This article was first published in Maria Shriver’s Sunday Paper
Holiday traditions have always made my heart beat a little faster—not with excitement, but with stress. Growing up as the seventh of eight children, I spent every December struggling to find gifts and make treats for everyone in the family. Things got easier when I started my own small, nuclear family. But our numbers are growing, and in recent years I’d begun to feel a touch of the old anxiety. Still, I was a bit shocked when someone suggested that we switch up our traditions by assigning each family member to buy a gift for just one other person.
My initial reaction was fear that this would disappoint my children. Then I noticed that while I was doing something else my children have all become grown-ass adults. They love the new stress-less gift idea. Everyone seems more cheerful since we opted for it. So where I used to think of family traditions as inviolable, I’m coming to see that things go better when we’re willing to change things up.
The word “tradition” comes from a Latin root that means both “to deliver or hand down,” and “to surrender or give up.” There’s wisdom in this double message. Especially during this ritual-packed time of year, some of us blindly follow whatever precedents our forebears have set, while others, exhausted and disenchanted, grumble “Bah, humbug” to the whole seasonal celebration. Perhaps a more useful approach is to evaluate our traditions, discerning what works and what doesn’t, handing down everything that seems worth keeping and giving up everything that doesn’t.
I believe the key to this process is watching the whole holiday season from the inside out, rather than the outside in. As we approach any traditional behavior, we can stop, still ourselves, and check inside. Are we doing this out of joy or duty? Is it freighted with relaxation or tension? Does it energize us or exhaust us? It’s not rocket science to see that if a tradition feels awful, repeating it will make the season grimmer, not brighter.
When we notice that a tradition makes us feel weighed down or tense, we can resist the temptation to simply trash the entire thing. We can become even more attentive, feeling for parts of the tradition that really do warm our hearts. We can hand down those treasures while letting go of the rest (for example my family didn’t want to stop gift-giving altogether, we just wanted to lighten the burden).
In your case, it may feel good to order traditional foods already prepared, rather than cooking them yourself. Or you might decorate the inside of the windows, rather than risking your life in subzero temperatures to put them on the outside. Maybe you can compile a playlist of holiday songs you love, banning the ones that affect you like fingernails scratching a blackboard. With a bit of contemplation and communication, you and your loved ones can keep the joy and give up the burden of almost any tradition.
My favorite story about modifying traditions comes from Billings, Montana. In the mid-eighties, white supremacists declared this area part of their “Aryan homeland.” By the early 1990s, the city had seen a wave of hate crimes attacking people of color, homosexuals, and especially Jews. In December of 1993, white supremacists threw a cinder block through the bedroom window of a 5-year-old Jewish boy. The window had been decorated with an image of a menorah, the nine-armed candelabra used in the celebration of Chanukah.

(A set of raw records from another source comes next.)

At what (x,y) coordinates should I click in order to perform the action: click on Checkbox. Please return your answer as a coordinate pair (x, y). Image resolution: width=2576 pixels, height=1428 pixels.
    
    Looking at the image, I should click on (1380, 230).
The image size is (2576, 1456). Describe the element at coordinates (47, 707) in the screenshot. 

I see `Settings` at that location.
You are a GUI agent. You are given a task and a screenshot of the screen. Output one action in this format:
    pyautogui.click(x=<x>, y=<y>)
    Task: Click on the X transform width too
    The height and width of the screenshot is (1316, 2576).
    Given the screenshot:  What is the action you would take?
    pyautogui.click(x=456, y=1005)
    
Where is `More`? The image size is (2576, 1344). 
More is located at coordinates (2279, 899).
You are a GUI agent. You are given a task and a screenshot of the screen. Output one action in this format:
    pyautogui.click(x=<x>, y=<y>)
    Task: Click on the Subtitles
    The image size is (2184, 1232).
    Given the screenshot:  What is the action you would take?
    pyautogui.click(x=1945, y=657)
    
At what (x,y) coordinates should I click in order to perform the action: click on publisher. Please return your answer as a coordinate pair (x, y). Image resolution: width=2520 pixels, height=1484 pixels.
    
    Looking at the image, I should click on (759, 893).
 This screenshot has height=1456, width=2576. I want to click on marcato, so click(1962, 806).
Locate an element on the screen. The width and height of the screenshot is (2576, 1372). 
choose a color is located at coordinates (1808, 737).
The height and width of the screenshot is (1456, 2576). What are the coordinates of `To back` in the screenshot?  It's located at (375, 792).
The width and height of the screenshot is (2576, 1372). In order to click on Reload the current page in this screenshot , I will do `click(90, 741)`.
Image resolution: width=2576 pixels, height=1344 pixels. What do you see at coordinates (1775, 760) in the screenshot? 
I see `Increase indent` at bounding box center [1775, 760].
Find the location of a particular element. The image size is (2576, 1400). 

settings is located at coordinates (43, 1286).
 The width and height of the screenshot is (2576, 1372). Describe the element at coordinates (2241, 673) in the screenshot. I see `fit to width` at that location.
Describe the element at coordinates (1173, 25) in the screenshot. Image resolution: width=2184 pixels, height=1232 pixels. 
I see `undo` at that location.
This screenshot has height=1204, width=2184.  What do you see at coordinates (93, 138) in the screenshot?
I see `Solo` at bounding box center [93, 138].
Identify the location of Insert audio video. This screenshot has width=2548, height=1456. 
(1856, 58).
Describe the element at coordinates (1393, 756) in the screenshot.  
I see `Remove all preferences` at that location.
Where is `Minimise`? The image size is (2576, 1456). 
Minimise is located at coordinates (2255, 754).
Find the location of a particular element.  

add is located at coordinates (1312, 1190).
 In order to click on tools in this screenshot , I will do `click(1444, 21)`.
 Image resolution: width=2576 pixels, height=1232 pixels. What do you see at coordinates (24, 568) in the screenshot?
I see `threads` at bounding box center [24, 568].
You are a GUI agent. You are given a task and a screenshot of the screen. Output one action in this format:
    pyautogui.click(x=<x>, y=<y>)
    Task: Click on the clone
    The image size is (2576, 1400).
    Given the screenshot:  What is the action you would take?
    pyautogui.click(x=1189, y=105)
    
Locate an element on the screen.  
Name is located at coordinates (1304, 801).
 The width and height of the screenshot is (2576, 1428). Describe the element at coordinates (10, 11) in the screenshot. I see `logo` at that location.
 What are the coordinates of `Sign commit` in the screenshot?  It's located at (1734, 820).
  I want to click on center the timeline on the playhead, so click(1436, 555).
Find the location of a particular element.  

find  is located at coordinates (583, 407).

Police advised Jewish families to take down their holiday decorations. Talk about “Bah, humbug!” But a few Billings residents had another idea. Churches of all faiths began encouraging children to draw menorahs, which the adults mimeographed and handed out during services. When the first few non-Jewish families put these on their windows, the hate crimes increased. But instead of backing off, thousands of others joined the new tradition, taping up menorahs right next to their manger scenes or Santas. The Billings Gazette published a full-page image of a menorah for everyone to cut out and paste up. Faced by so many people resolutely united to wage peace, the bullies backed down. The hate crimes stopped.
The citizens of Billings realized that the ultimate usefulness of all tradition is to promote love, unity, and compassionate connection. They “surrendered and gave up” part of their ancient customs, “delivered and handed down” an idea that was even more beautiful. The insularity of separate holiday traditions was surrendered, replaced by the new practice of sharing one another’s symbols of light and peace.
Approaching tradition this way turns holiday ritual into an act of continuing benevolent creation. Try it. During the upcoming days and weeks, before you engage in a traditional custom, mull it over. Notice what you truly love about that custom, and see if you can amp that up. Notice anything that feels repetitive or even onerous, and find a way to change it or even eliminate it. Talk about this process with your loved ones. Modify, tweak, and adapt your family customs to bring everyone the greatest possible satisfaction. Let everyone join in both holding on and letting go.
This isn’t blasphemy. It’s the very essence of reverence and respect. It means that the traditions we honor never become robotic imitations of the past. Instead they can be like glorious wrapping paper, enfolding the gifts of joy and delight, making them even more beautiful. Giving down and giving up can both be acts of love. And love, as we all know down deep, is the beating heart of every tradition worth keeping.